Erst etwa 1000 der rund 8000 Opfer sind bisher identifiziert und auf dem Gedenkfriedhof von Potocari bestattet. Jedes Jahr am 11. Juli werden die während des Jahres identifizierten Opfer in einer gemeinsamen Zeremonie bestattet.

Heute ist Srebrenica ein Symbol für den dreieinhalbjährigen Krieg mit 260.000 Toten und 20.000 Vermissten. Noch  sind Hunderttausende Menschen auf der Flucht. In die Gemeinde Srebrenica kehrten von den etwa 10 000 Vertriebenen bisher erst rund 2000 zurück. Vor dem Krieg lebten in der Gemeinde etwa 40.000 Menschen, 70 Prozent davon waren muslimisch. Jetzt leben hier nur mehr 10 000, 60 Prozent davon serbisch. Viele der Vertriebenen sind  nach wie vor in den Flüchtlingslagern. Andere sind ausgewandert oder haben sich woanders niedergelassen, wenn sie die Gelegenheit dazu bekamen. Vor dem Krieg hatten die drei ethnischen Hauptgruppen, Serben, Kroaten und Muslime, in Bosnien friedlich nebeneinander gelebt.

Internationale Aufsicht

Zwar ist Bosnien heute als serbische Republik und bosniakisch-kroatische Föderation wiedervereint, doch es steht weiter unter internationaler Aufsicht. Noch immer sind ausländische Friedenstruppen dort stationiert. 2004 hat die Die Europäische Union die Führung des internationalen Friedenseinsatzes von der Nato übernommen. Der Nachfolgeeinsatz der SFOR, die European Union Force (EUFOR), wurde erst vor kurzem bis Ende 2009 verlängert. Insgesamt 120 österreichische Soldaten sind in Bosnien-Herzegowina im Einsatz. Zur Überwachung des Friedensprozesses agiert der Hohen Beauftragten der internationalen Gemeinschaft, derzeit Miroslav Lajak der Gesetze erlassen und Repräsentanten des Staatsdienstes entlassen kann, die dem Aufbau der multi-ethnischen Demokratie schaden.

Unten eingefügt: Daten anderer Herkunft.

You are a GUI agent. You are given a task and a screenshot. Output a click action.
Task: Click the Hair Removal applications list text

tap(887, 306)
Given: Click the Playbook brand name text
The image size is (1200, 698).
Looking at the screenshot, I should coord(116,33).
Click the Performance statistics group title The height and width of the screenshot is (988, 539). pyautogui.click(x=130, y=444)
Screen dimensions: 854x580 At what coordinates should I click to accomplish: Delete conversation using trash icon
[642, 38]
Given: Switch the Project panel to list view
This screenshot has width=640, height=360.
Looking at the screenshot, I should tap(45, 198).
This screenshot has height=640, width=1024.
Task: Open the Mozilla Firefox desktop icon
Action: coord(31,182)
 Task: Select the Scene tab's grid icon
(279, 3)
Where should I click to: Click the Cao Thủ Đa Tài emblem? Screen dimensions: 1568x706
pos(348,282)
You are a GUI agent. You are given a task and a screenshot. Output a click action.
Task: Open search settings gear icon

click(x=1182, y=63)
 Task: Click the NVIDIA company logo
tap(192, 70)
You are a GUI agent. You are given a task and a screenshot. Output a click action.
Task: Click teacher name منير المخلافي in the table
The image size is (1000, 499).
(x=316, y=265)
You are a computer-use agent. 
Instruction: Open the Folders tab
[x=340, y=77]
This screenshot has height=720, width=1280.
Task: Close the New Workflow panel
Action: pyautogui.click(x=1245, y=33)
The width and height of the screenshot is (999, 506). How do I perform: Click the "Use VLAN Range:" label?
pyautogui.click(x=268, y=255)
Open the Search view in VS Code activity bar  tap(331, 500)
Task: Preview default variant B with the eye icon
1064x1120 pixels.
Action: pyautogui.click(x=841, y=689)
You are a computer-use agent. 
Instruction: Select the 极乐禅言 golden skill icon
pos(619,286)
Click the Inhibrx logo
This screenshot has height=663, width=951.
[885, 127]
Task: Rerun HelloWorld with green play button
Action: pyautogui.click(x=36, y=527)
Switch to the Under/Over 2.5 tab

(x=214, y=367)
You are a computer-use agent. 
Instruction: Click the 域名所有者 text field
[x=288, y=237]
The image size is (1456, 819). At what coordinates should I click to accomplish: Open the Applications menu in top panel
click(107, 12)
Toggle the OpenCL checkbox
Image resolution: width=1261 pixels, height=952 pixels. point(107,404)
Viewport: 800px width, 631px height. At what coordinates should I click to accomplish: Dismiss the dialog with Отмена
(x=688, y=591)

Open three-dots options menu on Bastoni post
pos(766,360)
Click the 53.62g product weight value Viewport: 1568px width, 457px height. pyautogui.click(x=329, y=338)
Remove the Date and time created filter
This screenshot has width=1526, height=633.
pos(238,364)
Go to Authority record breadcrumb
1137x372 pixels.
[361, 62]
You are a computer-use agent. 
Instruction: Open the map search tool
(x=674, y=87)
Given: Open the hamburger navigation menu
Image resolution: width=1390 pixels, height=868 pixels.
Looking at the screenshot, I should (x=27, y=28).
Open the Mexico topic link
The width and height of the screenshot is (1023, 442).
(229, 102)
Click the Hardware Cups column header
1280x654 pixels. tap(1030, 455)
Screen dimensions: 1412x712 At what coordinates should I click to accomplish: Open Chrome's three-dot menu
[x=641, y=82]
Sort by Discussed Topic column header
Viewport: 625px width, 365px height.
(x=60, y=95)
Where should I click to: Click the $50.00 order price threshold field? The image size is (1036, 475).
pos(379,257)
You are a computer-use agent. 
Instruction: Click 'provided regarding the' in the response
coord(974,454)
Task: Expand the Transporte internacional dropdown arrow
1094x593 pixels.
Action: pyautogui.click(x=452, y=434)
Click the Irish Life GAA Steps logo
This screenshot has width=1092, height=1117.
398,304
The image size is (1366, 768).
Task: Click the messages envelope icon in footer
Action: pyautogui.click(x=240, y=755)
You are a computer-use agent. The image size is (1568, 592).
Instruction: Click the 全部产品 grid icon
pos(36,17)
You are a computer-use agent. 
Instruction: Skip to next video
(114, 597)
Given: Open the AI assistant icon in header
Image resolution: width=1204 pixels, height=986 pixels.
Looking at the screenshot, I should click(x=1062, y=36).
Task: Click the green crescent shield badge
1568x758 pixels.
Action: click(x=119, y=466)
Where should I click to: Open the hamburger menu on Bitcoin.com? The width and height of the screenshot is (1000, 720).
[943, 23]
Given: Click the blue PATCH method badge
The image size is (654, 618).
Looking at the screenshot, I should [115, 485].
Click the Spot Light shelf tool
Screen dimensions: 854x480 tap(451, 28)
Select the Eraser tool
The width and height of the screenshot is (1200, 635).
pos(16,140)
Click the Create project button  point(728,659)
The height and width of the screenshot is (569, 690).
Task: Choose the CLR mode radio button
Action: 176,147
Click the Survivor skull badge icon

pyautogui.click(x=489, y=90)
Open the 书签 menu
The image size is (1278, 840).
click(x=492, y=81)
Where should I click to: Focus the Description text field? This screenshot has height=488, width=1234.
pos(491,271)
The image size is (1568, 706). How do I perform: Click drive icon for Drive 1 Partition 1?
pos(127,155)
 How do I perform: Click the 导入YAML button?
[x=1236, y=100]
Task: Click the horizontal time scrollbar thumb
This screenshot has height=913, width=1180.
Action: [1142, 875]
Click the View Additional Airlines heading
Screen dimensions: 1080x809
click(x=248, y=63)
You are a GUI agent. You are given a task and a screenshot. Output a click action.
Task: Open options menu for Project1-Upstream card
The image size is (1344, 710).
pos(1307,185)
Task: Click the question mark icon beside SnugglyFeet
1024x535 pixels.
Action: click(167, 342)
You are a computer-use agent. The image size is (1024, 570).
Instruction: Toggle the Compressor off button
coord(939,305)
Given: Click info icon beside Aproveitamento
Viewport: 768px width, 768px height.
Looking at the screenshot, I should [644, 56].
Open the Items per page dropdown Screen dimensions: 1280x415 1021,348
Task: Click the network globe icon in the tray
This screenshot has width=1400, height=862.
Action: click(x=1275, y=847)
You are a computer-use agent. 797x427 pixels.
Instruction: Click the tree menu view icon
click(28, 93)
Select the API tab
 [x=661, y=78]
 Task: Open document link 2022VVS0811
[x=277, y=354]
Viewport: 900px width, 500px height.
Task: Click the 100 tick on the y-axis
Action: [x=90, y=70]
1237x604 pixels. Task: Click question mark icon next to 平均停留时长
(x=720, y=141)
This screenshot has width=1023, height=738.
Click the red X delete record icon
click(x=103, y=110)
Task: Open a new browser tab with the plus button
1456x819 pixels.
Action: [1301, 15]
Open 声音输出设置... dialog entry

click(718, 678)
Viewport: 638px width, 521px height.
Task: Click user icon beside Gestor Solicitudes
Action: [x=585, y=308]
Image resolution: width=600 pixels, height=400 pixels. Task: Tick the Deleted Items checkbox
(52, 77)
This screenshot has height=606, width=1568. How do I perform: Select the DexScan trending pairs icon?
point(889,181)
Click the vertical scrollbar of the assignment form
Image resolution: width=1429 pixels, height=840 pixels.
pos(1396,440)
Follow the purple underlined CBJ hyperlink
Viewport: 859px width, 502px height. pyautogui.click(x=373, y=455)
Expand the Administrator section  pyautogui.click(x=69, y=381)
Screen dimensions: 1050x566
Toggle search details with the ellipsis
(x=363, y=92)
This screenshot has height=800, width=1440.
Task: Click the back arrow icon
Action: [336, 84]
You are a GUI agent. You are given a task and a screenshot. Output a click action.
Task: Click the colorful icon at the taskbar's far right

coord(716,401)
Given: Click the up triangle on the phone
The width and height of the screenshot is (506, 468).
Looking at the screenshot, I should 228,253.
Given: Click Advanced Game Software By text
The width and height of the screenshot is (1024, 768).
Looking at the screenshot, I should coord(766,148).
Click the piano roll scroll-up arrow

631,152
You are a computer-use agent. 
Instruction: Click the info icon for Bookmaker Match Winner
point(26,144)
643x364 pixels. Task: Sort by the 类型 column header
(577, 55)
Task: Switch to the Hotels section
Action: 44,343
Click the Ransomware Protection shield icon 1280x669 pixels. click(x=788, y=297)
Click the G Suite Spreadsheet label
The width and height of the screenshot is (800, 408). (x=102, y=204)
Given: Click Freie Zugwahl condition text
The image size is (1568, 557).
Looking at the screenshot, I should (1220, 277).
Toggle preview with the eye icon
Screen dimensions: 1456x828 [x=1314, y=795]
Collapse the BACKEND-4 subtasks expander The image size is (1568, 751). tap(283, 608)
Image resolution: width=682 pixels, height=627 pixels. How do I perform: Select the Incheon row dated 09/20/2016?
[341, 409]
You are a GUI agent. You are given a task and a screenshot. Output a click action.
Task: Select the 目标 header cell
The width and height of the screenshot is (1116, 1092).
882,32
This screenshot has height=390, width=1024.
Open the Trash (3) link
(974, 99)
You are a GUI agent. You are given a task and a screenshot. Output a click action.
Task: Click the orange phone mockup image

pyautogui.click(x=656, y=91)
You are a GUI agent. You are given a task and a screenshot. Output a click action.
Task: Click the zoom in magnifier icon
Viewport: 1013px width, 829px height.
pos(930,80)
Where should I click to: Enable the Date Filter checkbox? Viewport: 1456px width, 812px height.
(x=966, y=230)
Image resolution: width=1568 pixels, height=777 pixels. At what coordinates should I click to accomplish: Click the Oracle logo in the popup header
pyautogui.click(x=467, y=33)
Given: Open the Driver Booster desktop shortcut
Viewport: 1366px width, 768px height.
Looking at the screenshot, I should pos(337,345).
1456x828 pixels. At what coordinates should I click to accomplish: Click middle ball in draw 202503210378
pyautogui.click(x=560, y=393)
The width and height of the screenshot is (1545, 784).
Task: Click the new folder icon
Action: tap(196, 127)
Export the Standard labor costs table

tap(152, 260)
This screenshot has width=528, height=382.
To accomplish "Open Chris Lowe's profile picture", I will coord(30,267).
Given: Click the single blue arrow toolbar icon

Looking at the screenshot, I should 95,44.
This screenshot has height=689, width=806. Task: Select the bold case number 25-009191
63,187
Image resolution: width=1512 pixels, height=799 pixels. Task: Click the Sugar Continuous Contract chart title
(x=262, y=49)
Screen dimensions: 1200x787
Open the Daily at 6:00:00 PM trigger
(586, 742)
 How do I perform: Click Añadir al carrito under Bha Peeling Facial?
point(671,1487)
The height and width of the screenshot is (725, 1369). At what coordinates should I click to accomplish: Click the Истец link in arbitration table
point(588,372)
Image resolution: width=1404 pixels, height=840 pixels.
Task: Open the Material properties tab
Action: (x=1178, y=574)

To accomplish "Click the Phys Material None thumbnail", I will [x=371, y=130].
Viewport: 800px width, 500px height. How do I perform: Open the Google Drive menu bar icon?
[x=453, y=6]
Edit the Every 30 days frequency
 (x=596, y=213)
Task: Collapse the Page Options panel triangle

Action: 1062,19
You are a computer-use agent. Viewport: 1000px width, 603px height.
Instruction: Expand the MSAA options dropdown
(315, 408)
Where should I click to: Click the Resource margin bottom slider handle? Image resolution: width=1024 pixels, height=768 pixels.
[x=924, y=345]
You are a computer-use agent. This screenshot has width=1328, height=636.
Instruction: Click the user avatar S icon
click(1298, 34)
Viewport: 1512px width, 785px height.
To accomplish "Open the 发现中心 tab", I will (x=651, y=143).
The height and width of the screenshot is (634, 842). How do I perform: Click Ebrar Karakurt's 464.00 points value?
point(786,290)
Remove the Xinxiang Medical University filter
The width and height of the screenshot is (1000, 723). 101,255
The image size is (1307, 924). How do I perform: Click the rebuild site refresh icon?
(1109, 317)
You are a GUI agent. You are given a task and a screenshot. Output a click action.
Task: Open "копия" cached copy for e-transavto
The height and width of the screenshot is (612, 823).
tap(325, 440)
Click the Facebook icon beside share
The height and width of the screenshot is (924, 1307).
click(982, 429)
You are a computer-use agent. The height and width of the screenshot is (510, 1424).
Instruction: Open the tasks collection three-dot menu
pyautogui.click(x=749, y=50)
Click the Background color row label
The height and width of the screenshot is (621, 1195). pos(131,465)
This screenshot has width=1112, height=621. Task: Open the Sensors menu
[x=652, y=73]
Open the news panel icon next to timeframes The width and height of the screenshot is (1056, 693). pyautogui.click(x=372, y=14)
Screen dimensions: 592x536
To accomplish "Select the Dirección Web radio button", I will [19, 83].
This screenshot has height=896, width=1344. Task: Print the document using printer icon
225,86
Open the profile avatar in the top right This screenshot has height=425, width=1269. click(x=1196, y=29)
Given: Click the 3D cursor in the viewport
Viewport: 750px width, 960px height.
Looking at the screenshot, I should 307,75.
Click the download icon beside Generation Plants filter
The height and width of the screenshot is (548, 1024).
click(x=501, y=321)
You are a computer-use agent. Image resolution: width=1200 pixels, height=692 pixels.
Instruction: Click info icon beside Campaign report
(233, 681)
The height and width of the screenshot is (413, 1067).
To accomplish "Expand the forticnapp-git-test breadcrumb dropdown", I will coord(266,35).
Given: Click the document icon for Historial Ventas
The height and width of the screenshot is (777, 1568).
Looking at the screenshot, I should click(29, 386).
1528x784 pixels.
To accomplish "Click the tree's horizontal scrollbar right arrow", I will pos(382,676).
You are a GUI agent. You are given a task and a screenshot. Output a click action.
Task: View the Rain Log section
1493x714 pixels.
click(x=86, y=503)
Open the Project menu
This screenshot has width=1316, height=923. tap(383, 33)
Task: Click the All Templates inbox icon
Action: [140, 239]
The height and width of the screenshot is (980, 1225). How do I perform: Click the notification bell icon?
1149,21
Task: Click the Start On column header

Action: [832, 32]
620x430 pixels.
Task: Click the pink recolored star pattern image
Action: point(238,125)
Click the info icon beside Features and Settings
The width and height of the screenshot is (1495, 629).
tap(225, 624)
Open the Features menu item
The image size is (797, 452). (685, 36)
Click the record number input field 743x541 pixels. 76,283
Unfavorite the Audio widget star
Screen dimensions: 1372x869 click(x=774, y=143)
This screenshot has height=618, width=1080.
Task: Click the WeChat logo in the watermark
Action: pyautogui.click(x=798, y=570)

Die Republik Bosnien-Herzegowina ist eines der ärmsten Länder Europas. Die Industrieproduktion erreicht derzeit noch nicht einmal die Hälfte des Vorkriegsstandes. Internationale Hilfen von insgesamt rund 4,3 Milliarden Euro schürten zwar das Wirtschaftswachstum in den ersten Nachkriegsjahren. Es ist inzwischen jedoch auf Raten um fünf Prozent zurückgefallen. Reformen und Privatisierungen kommen nur langsam voran, die Direktinvestitionen erreichen magere 1,4 Milliarden Euro. Die bosnische Mark ist fest an den Euro gebunden.

Österreichische Investitionen

Österreich ist mit einem Investitionsvolumen von rund einer Milliarde Euro der größte Auslandsinvestor in Bosnien-Herzegowina. Im Vorjahr steigerten sich die österreichischen Exporte nach Bosnien-Herzegowina um 33 Prozent auf 331 Mio. Euro und die Importe aus Bosnien-Herzegowina legten um 19,6 Prozent auf 204 Mio. Euro zu. Eine Tendenz, die sich fortsetzt.

EU-Perspektive

Der Abschluss eines Stabilisierungs- und Assoziierungsabkommens der EU mit Bosnien ist bislang an der noch nicht umgesetzten Polizeireform gescheitert. Die EU fordert, dass die in die Volksgruppen der Serben, Kroaten und muslimischen Bosnier unterteilten Sicherheitskräfte in einer Behörde zusammengefasst werden. Damit ist Bosnien im Annäherungsprozess der Staaten des westlichen Balkans derzeit Schlusslicht. (red, derStandard.at, 18.12.2008)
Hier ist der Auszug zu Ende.